X_train = encoder.transform(X_train)
X_test = encoder.transform(X_test)


preprocessor = make_pipeline(StandardScaler())
DTR = make_pipeline(preprocessor, DecisionTreeRegressor(random_state = 0))

evaluation(DTR, X_train, X_test, y_train, y_test)



We can see that we have an overfiting but this step will show us the most interesting features to use on our final training :

In [None]:
'''
features Selection
'''

IFe = DTR.named_steps["decisiontreeregressor"].feature_importances_
print(pd.DataFrame(IFe, index=X_copy.columns))
pd.DataFrame(IFe, index=X_copy.columns).plot.bar()
plt.show()

We can observe that there s some not importante features than we can delete to train the model :

In [None]:
    #select feature with less than 0.01 importance
    selection = X.columns[IFe<0.01]
    print(selection)


let's drop these features and have beagin the training :

In [None]:
to_drop = ['device.browser', 'device.deviceCategory', 'geoNetwork.continent',
       'geoNetwork.subContinent', '_year']
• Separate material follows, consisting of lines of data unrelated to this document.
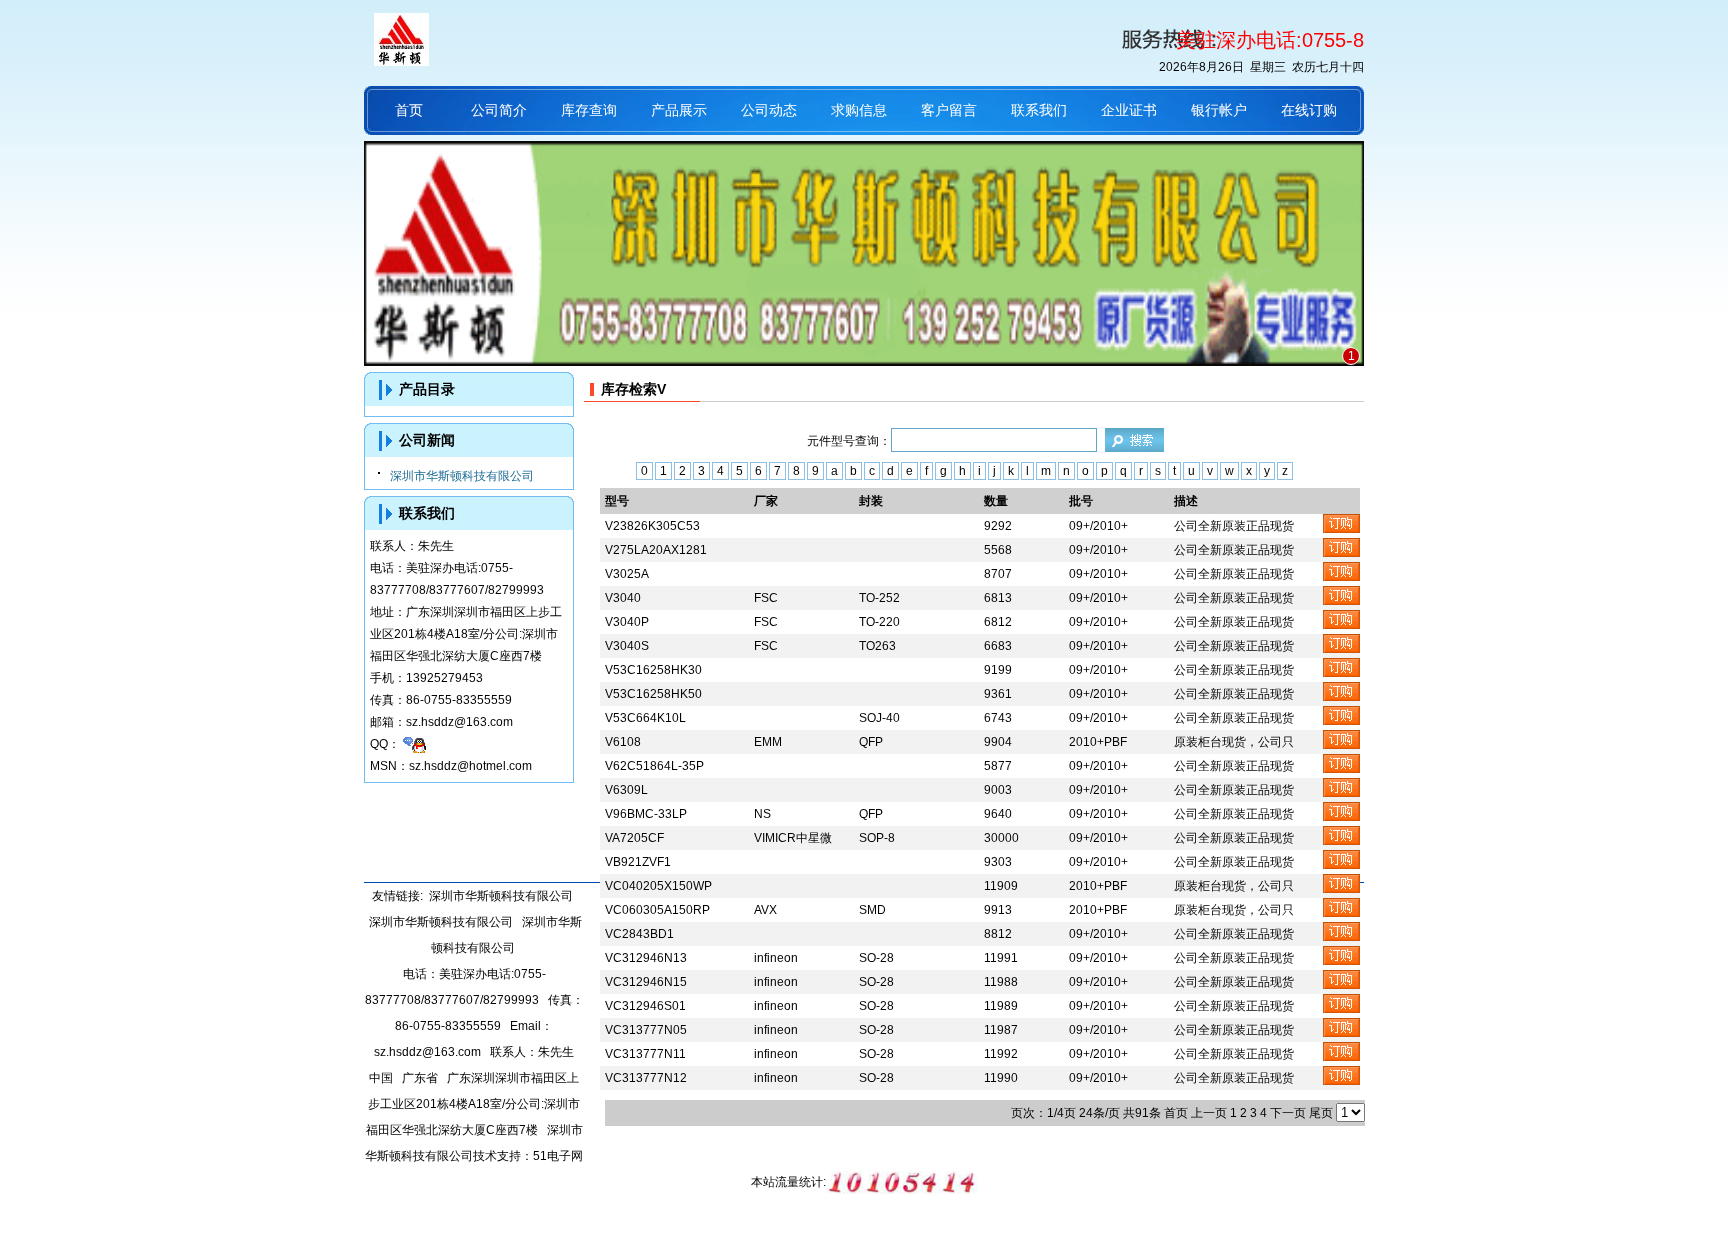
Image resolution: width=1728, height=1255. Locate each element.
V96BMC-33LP (646, 814)
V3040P (627, 622)
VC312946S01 (645, 1006)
X_train = pd.DataFrame(data = X_train, index = X_copy.index, columns = X_copy.columns)
X_test = pd.DataFrame(data = X_test, index = X_copy_test.index, columns = X_copy_test.columns)

X_train.drop(to_drop, axis=1, inplace=True)
X_test.drop(to_drop, axis=1, inplace=True)

from sklearn.linear_model import Ridge
from sklearn.svm import LinearSVR
from sklearn.neighbors import KNeighborsRegressor
from sklearn.ensemble import GradientBoostingRegressor

Ridge_algo = make_pipeline(preprocessor, Ridge(random_state = 0, alpha=.5))
SVR = make_pipeline(preprocessor, LinearSVR(random_state = 0))
NKR = make_pipeline(preprocessor, KNeighborsRegressor(n_jobs = -1))
BOOST = make_pipeline(preprocessor, GradientBoostingRegressor(random_state = 0))

dict_of_models = {'Ridge':Ridge_algo,
                  'SVR':SVR,
                  'NKR':NKR,
                  'DTR':DTR,
                  'BOOST':BOOST}
    
for name, model in dict_of_models.items():
    print('Evaluation of -----',name)
    evaluation(model, X_train, X_test, y_train, y_test)


GradientBoostingRegressor seem to be the most promising algorithm, let's focus on him :

In [None]:
from sklearn.model_selection import GridSearchCV
from sklearn.metrics import make_scorer
from sklearn.metrics import mean_squared_error

#define our own mse and set greater_is_better=True (to get the opposite of neg_mse)
mse = make_scorer(mean_squared_error, greater_is_better=True)

def FocusOn_BOOST(BOOST, X_train, X_test, y_train, y_test):
    hyper_params = {'gradientboostingregressor__random_state': [0],
                    'gradientboostingregressor__loss': ['ls', 'lad', 'huber', 'quantile'],
                    'gradientboostingregressor__learning_rate': [0.05, 0.1, 0.2],
                    'gradientboostingregressor__n_estimators': [100, 200]}

    grid = GridSearchCV(BOOST, hyper_params, scoring=mse, cv=4, n_jobs = -1)

    grid.fit(X_train, y_train)

    #best parameter :
    print(grid.best_params_)
    print(grid.best_score_)

    model = grid.best_estimator_

    evaluation(model, X_train, X_test, y_train, y_test)

#call the function
FocusOn_BOOST(BOOST, X_train, X_test, y_train, y_test)
    


**CC:**

We get a small improvement on our train set and same results on testset.
Our objectif is ok with an RMSE < 2

The learning curve shows us that we can improve the results with more data.